As Rutherford County’s growth far exceeds its ability to fund new schools, one county commissioner has some ideas that could save tax dollars in the long run.
One county commissioner thinks classrooms should be used more by giving high school students more options in their schedules. (File photo)
County Commissioner Jeff Jordan (Dist. 13), who is also chairman of the Health and Education Committee, said he believes there are some problems with the way Rutherford County and many other counties handle issues of growth and overcrowding in the school system, which is to keep building new schools.
“I want to educate better and cheaper,” Jordan said. “I’m thinking we’ve got a lot of things we can do.”
His idea is to have a longer school day and school year with three semesters per year as opposed to the current two-semester year, allowing students and parents some choice in deciding when they go to school. Jordan’s concept would only affect local high schools.
Students would go to school any two out of the three semesters with an option to attend all three semesters and graduate early.
Jordan argues this kind of flexibility could relieve overcrowding issues as not all students zoned for a school will be sharing the building, teachers and lunch line at the same time.
“We could educate a lot more people and not have to build a very expensive building,” Jordan said.
Stewart’s Creek High School, which will open its doors next year, is expected to cost taxpayers more than $142 million over the next 20 years. Jordan estimates $22 million alone will be paid toward interest on borrowing to build the school.
The need for another high school, or two, or three, will be likely long before the 20-year loan on Stewart’s Creek is paid off resulting in an enormous amount of debt for taxpayers to carry.
“I submit that the student does not get much benefit.

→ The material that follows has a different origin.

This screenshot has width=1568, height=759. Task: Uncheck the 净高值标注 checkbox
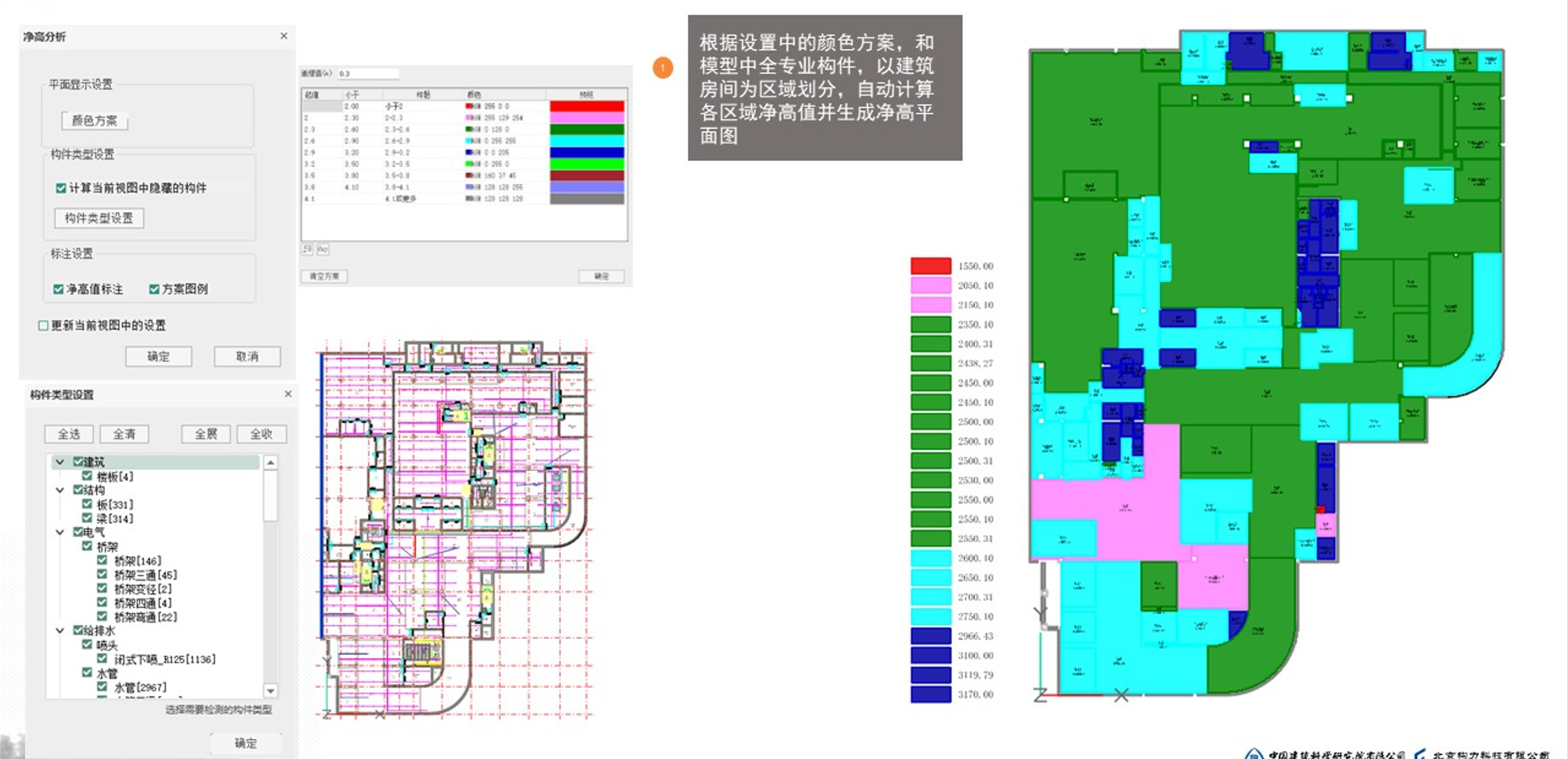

They do not receive a better education in the new building than the old,” Jordan said.
He said Rutherford County’s multimillion dollar schools are closed more often than they are used for educating between holidays, breaks, in-service days and half-days.

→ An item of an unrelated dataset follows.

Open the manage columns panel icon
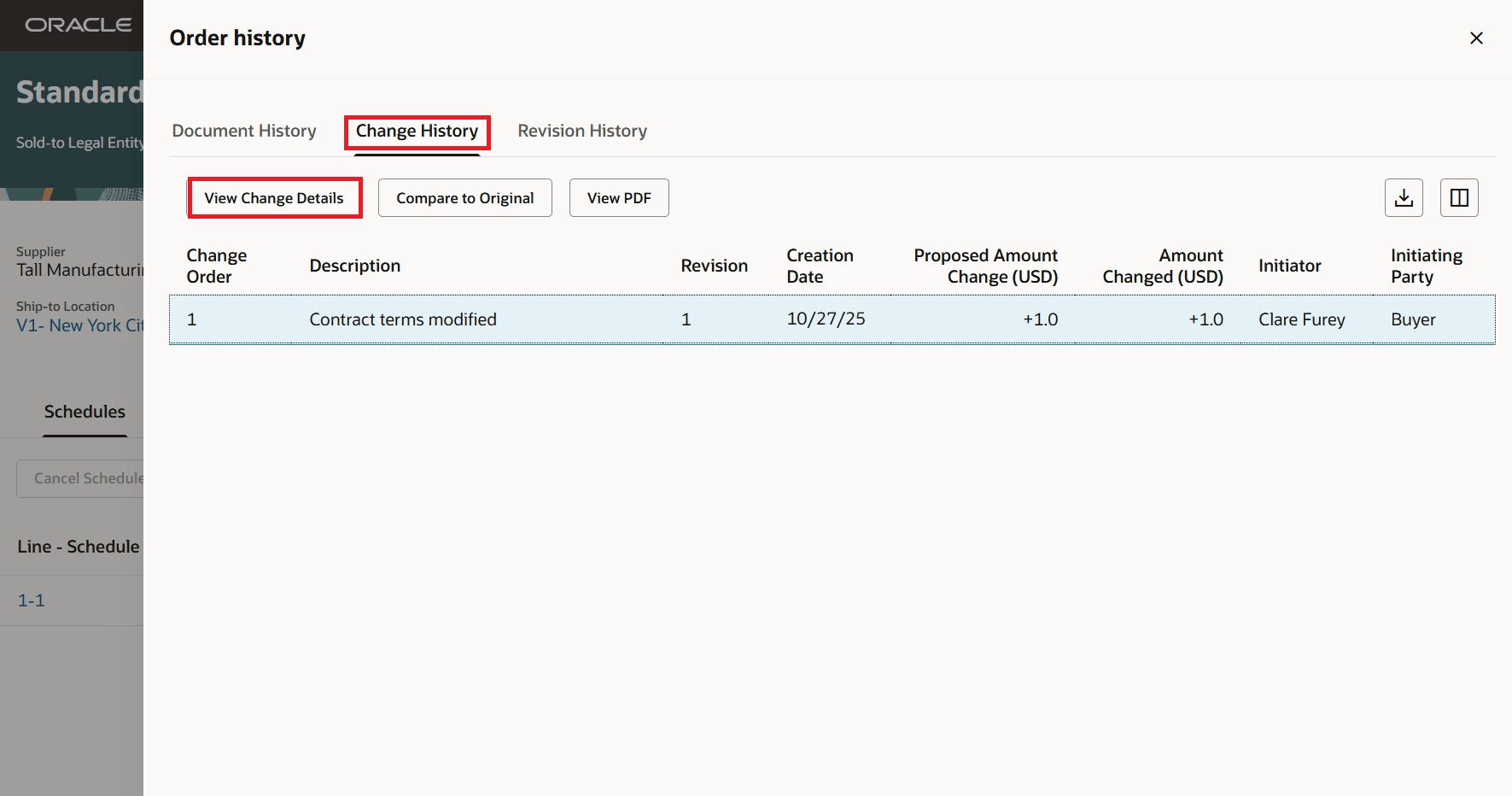 tap(1459, 197)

“It takes us 300 days to educate for the state required 180 days,” Jordan said.
Schools are also closed after 3 p.m. in most cases, which Jordan argues is another inefficient use of a costly building.
“I want to give students an opportunity to come back at night,” he said. “It will keep these individuals out of the buildings during the day when the schools are overcrowded.”

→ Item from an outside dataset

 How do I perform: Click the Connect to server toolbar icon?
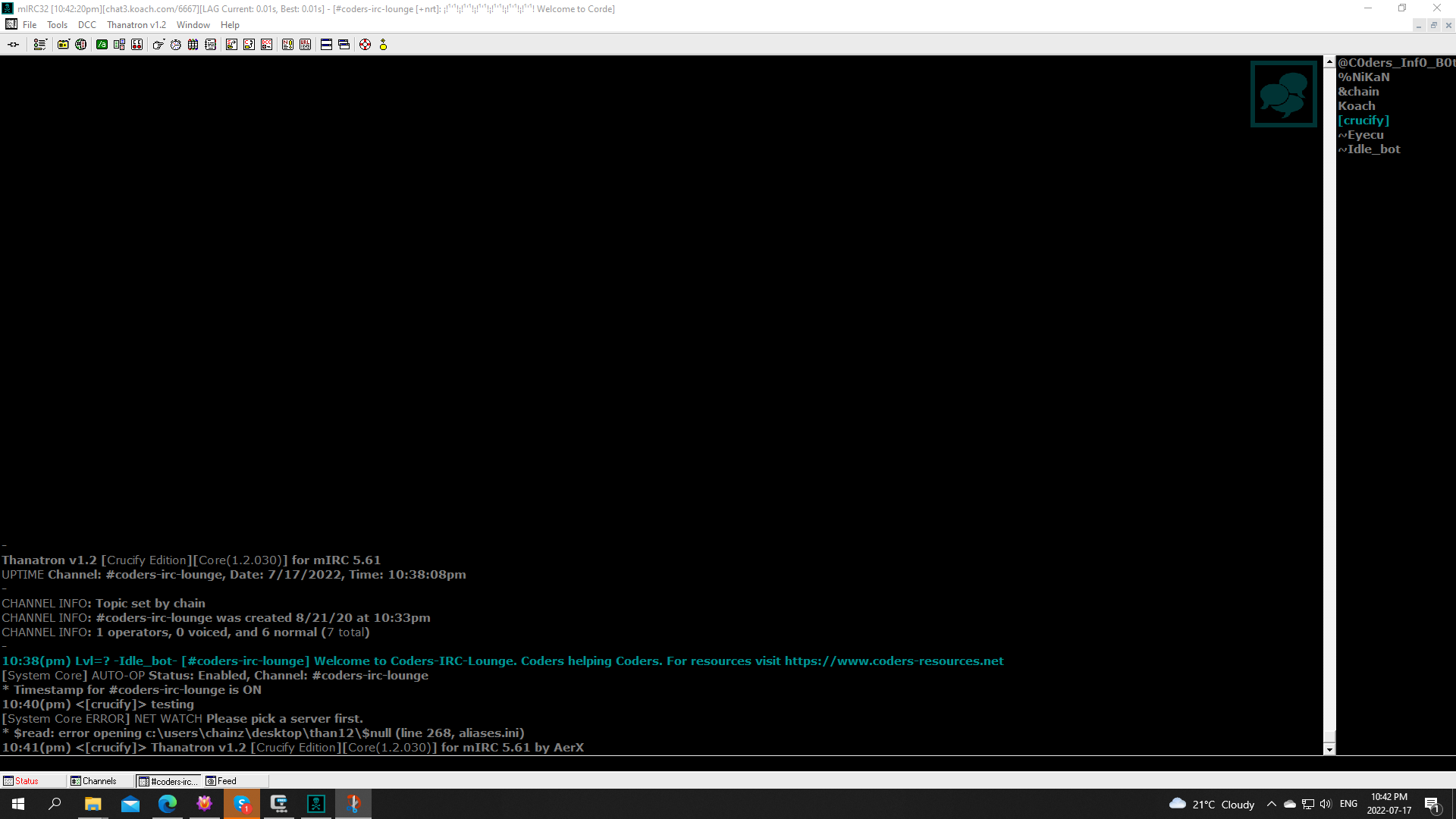pos(13,45)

He also suggested online classes should be explored as an option.
Jordan explained the county would have to hire more teachers under his concept, which will be costly, though much less expensive than the next few multimillion dollar buildings, and taxpayers would be putting their money into education rather than buildings.
“We are not going to have to tax for the building or tax to pay the interest on that building,” Jordan said. “We would be better off to pour that money into teachers, teacher aids and programs, instead of architect fees and furniture.”
Jordan made very clear he is merely suggesting a committee be formed to discuss ways to make more efficient use of Rutherford County’s high schools and is not proposing the county make the specific changes he has discussed nor does he have the authority to do so.
Rutherford County Mayor Ernest Burgess will have to decide whether or not to explore Jordan’s ideas.